**What to work on:**
Every record that follows needs to be written out again, exactly.

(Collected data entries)
# # # # #

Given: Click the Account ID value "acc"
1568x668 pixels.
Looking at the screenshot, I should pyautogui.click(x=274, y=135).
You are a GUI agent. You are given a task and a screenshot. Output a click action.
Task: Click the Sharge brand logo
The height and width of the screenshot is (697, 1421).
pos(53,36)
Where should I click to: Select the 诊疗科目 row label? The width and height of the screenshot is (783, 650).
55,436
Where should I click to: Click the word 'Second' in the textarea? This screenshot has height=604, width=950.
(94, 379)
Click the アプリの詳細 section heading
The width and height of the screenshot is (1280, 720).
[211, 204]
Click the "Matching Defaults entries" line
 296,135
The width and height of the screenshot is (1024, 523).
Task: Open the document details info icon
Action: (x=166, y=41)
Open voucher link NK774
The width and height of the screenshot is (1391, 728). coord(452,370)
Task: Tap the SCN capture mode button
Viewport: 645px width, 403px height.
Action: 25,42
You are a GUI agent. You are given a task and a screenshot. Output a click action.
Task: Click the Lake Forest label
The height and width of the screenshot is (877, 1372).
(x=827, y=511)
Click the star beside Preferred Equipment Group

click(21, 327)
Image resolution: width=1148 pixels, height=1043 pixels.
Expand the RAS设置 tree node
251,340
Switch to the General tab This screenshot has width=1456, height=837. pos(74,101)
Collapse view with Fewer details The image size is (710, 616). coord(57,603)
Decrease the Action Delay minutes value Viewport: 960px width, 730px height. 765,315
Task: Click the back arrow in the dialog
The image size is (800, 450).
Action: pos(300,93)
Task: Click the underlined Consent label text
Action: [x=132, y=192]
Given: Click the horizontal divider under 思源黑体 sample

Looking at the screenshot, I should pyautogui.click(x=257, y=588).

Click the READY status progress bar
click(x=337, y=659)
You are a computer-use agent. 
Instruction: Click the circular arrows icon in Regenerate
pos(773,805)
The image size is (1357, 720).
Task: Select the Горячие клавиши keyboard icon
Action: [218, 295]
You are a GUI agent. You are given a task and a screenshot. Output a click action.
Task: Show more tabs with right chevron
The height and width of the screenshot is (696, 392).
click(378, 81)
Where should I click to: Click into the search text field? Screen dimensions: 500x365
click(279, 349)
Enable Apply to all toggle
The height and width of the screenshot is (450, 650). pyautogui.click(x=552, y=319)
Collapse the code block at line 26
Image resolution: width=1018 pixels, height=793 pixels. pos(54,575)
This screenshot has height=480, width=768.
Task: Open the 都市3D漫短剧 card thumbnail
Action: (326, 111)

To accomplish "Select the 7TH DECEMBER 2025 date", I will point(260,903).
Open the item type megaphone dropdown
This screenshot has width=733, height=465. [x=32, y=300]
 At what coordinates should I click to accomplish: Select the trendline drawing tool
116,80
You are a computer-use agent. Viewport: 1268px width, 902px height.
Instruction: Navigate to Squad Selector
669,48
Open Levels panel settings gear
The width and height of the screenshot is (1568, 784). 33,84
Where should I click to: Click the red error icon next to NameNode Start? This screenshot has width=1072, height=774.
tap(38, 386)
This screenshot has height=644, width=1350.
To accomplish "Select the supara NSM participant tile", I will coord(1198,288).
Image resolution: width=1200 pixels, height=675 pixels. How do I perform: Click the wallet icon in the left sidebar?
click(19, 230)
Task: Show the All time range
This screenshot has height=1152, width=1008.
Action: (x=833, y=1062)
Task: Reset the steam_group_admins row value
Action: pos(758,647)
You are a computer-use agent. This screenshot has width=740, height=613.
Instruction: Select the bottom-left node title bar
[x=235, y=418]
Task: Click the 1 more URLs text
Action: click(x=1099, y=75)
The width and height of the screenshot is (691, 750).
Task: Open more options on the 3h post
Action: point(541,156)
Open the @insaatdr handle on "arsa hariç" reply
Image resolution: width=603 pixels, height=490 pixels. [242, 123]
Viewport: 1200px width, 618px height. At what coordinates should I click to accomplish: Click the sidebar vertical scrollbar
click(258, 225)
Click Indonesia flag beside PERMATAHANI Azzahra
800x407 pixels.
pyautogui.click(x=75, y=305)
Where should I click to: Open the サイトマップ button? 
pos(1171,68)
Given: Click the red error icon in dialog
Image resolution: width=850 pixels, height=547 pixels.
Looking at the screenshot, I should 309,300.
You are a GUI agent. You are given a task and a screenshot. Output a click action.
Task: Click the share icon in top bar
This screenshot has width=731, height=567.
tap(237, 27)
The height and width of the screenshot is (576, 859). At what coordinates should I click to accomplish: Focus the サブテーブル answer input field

# # # # #

**Answer box:**
Given: Click the Account ID value "acc"
1568x668 pixels.
Looking at the screenshot, I should pyautogui.click(x=274, y=135).
You are a GUI agent. You are given a task and a screenshot. Output a click action.
Task: Click the Sharge brand logo
The height and width of the screenshot is (697, 1421).
pos(53,36)
Where should I click to: Select the 诊疗科目 row label? The width and height of the screenshot is (783, 650).
55,436
Where should I click to: Click the word 'Second' in the textarea? This screenshot has height=604, width=950.
(94, 379)
Click the アプリの詳細 section heading
The width and height of the screenshot is (1280, 720).
[211, 204]
Click the "Matching Defaults entries" line
 296,135
The width and height of the screenshot is (1024, 523).
Task: Open the document details info icon
Action: (x=166, y=41)
Open voucher link NK774
The width and height of the screenshot is (1391, 728). coord(452,370)
Task: Tap the SCN capture mode button
Viewport: 645px width, 403px height.
Action: 25,42
You are a GUI agent. You are given a task and a screenshot. Output a click action.
Task: Click the Lake Forest label
The height and width of the screenshot is (877, 1372).
(x=827, y=511)
Click the star beside Preferred Equipment Group

click(21, 327)
Image resolution: width=1148 pixels, height=1043 pixels.
Expand the RAS设置 tree node
251,340
Switch to the General tab This screenshot has width=1456, height=837. pos(74,101)
Collapse view with Fewer details The image size is (710, 616). coord(57,603)
Decrease the Action Delay minutes value Viewport: 960px width, 730px height. 765,315
Task: Click the back arrow in the dialog
The image size is (800, 450).
Action: pos(300,93)
Task: Click the underlined Consent label text
Action: [x=132, y=192]
Given: Click the horizontal divider under 思源黑体 sample

Looking at the screenshot, I should pyautogui.click(x=257, y=588).

Click the READY status progress bar
click(x=337, y=659)
You are a computer-use agent. 
Instruction: Click the circular arrows icon in Regenerate
pos(773,805)
The image size is (1357, 720).
Task: Select the Горячие клавиши keyboard icon
Action: [218, 295]
You are a GUI agent. You are given a task and a screenshot. Output a click action.
Task: Show more tabs with right chevron
The height and width of the screenshot is (696, 392).
click(378, 81)
Where should I click to: Click into the search text field? Screen dimensions: 500x365
click(279, 349)
Enable Apply to all toggle
The height and width of the screenshot is (450, 650). pyautogui.click(x=552, y=319)
Collapse the code block at line 26
Image resolution: width=1018 pixels, height=793 pixels. pos(54,575)
This screenshot has height=480, width=768.
Task: Open the 都市3D漫短剧 card thumbnail
Action: (326, 111)

To accomplish "Select the 7TH DECEMBER 2025 date", I will point(260,903).
Open the item type megaphone dropdown
This screenshot has width=733, height=465. [x=32, y=300]
 At what coordinates should I click to accomplish: Select the trendline drawing tool
116,80
You are a computer-use agent. Viewport: 1268px width, 902px height.
Instruction: Navigate to Squad Selector
669,48
Open Levels panel settings gear
The width and height of the screenshot is (1568, 784). 33,84
Where should I click to: Click the red error icon next to NameNode Start? This screenshot has width=1072, height=774.
tap(38, 386)
This screenshot has height=644, width=1350.
To accomplish "Select the supara NSM participant tile", I will coord(1198,288).
Image resolution: width=1200 pixels, height=675 pixels. How do I perform: Click the wallet icon in the left sidebar?
click(19, 230)
Task: Show the All time range
This screenshot has height=1152, width=1008.
Action: (x=833, y=1062)
Task: Reset the steam_group_admins row value
Action: pos(758,647)
You are a computer-use agent. This screenshot has width=740, height=613.
Instruction: Select the bottom-left node title bar
[x=235, y=418]
Task: Click the 1 more URLs text
Action: click(x=1099, y=75)
The width and height of the screenshot is (691, 750).
Task: Open more options on the 3h post
Action: point(541,156)
Open the @insaatdr handle on "arsa hariç" reply
Image resolution: width=603 pixels, height=490 pixels. [242, 123]
Viewport: 1200px width, 618px height. At what coordinates should I click to accomplish: Click the sidebar vertical scrollbar
click(258, 225)
Click Indonesia flag beside PERMATAHANI Azzahra
800x407 pixels.
pyautogui.click(x=75, y=305)
Where should I click to: Open the サイトマップ button? 
pos(1171,68)
Given: Click the red error icon in dialog
Image resolution: width=850 pixels, height=547 pixels.
Looking at the screenshot, I should 309,300.
You are a GUI agent. You are given a task and a screenshot. Output a click action.
Task: Click the share icon in top bar
This screenshot has width=731, height=567.
tap(237, 27)
The height and width of the screenshot is (576, 859). At what coordinates should I click to accomplish: Focus the サブテーブル answer input field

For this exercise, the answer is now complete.